╭─ TEXT PASSAGE
In 2015, New York City earned the unenviable distinction of recording the worst Legionnaires’ disease outbreak in the state's history. After the dust settled, a total of 16 deaths and 133 infections were recorded, prompting state and city officials to take decisive steps to curb the spread of the disease.

The worst may be far from over.

According to the Alliance to Prevent Legionnaires' Disease or APLD, a non-profit organisation which counts healthcare professionals, engineers, and water safety and treatment professionals, the number of recorded cases of the disease continues to climb steadily.

In fact, in 2017, the city recorded 441 cases, equivalent to a 64 percent increase from 2016 when a total 268 cases were reported.

What is even alarming is the fact that NYC's situation becomes graver when compared to state statistics. The total number of cases recorded in the city accounts for roughly 44 percent of the state total. Worse, the record is the highest in the United States.

However, state and city officials reasoned out that the massive spike in the number of recorded Legionnaires' disease occurrences in New York City can be partially attributed to the increased awareness of residents, coupled with improved testing and risk assessment for Legionella, and a massive overhaul of the city's reporting system.

Officials added that compared to other parts of the country, NYC boasts of an aggressive campaign when it comes to following up on reported cases of the disease.

In response to the Legionella outbreak in the Bronx area in 2015, the state's Department of Health has conducted regular checks on both cooling towers and drinking water systems in health care facilities. During this outbreak, about 57 percent of the cases where traced backed to health care facilities.

However, advocacy groups like the APLD say that the actions of the state and local units should not stop at just monitoring cooling towers and drinking systems. These groups argue that equal attention should be given to monitoring public water systems, which carry water into residences and commercial spaces.

According to available data, 35 percent of the reported cases of Legionnaires' disease can be traced back to the contamination of public water systems.

Additionally, APLD enjoined state and local officials to take a proactive stance in its approach to stopping Legionnaires' disease instead of simply reacting to outbreaks.

Such an approach entails a holistic and systematic focus on every aspect of potential sources of contamination – from water distribution to consumption.
╰─
PROBLEM 1
Recast the paragraph of the Legionnaires' disease text that begins "However, state and city officials reasoned out" as a short bulleted list of the reasons it gives.
PROBLEM 2
Render this sentence from the Legionnaires' disease text in Spanish: "According to available data, 35 percent of the reported cases of Legionnaires' disease can be traced back to the contamination of public water systems."
PROBLEM 3
Duplicate the portion of the Legionnaires' disease text starting with "Officials added that" and going on through "and commercial spaces.".
The listing after this point is separate material with no connection to the Legionnaires' disease text.
╭─ SUPPLIED ENTRIES
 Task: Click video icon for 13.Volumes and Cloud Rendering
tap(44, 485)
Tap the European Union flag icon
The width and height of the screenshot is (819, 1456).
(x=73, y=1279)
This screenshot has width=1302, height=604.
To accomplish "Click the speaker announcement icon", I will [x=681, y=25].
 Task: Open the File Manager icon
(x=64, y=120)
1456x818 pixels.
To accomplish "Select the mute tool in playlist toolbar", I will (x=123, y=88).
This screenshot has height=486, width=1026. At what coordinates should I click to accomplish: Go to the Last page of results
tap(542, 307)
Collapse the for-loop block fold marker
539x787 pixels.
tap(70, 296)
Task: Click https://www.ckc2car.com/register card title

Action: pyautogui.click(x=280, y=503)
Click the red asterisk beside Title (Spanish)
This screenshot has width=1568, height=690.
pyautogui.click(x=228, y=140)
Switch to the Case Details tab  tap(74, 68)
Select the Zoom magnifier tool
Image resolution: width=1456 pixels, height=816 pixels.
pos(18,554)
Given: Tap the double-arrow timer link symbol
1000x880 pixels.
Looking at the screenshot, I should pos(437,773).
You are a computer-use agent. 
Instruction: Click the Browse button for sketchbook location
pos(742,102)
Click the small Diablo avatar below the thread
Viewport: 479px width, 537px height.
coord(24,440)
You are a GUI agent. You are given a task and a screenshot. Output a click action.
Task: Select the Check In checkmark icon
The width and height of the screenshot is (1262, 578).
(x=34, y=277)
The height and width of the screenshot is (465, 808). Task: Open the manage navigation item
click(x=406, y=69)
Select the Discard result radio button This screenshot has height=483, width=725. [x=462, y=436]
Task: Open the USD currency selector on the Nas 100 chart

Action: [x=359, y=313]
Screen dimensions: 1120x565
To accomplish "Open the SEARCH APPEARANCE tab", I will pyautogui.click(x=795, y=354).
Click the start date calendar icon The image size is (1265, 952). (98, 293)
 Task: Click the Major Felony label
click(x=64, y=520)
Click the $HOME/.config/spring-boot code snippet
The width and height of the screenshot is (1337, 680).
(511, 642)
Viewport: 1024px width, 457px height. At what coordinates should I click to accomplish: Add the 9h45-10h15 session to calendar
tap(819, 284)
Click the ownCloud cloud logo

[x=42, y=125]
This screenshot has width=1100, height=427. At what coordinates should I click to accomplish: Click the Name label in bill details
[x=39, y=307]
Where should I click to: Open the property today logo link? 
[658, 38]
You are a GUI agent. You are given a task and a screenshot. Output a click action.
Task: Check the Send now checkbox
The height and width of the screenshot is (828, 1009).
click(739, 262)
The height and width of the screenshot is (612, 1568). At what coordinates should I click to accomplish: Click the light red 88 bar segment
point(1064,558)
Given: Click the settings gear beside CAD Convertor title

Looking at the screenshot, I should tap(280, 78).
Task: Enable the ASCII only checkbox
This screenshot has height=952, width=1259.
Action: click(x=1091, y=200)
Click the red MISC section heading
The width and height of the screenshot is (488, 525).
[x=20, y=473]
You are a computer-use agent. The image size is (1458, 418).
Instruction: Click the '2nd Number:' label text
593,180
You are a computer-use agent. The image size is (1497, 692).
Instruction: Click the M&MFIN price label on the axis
╰─
RESPONSE AREA 1
Officials partly attributed the spike in New York City's recorded Legionnaires' disease cases to:
- increased resident awareness
- improved testing and risk assessment for Legionella
- a major overhaul of the city's reporting system

RESPONSE AREA 2
Según los datos disponibles, el 35 por ciento de los casos notificados de la enfermedad del legionario puede atribuirse a la contaminación de los sistemas públicos de agua.

RESPONSE AREA 3
Officials added that compared to other parts of the country, NYC boasts of an aggressive campaign when it comes to following up on reported cases of the disease.

In response to the Legionella outbreak in the Bronx area in 2015, the state's Department of Health has conducted regular checks on both cooling towers and drinking water systems in health care facilities. During this outbreak, about 57 percent of the cases where traced backed to health care facilities.

However, advocacy groups like the APLD say that the actions of the state and local units should not stop at just monitoring cooling towers and drinking systems. These groups argue that equal attention should be given to monitoring public water systems, which carry water into residences and commercial spaces.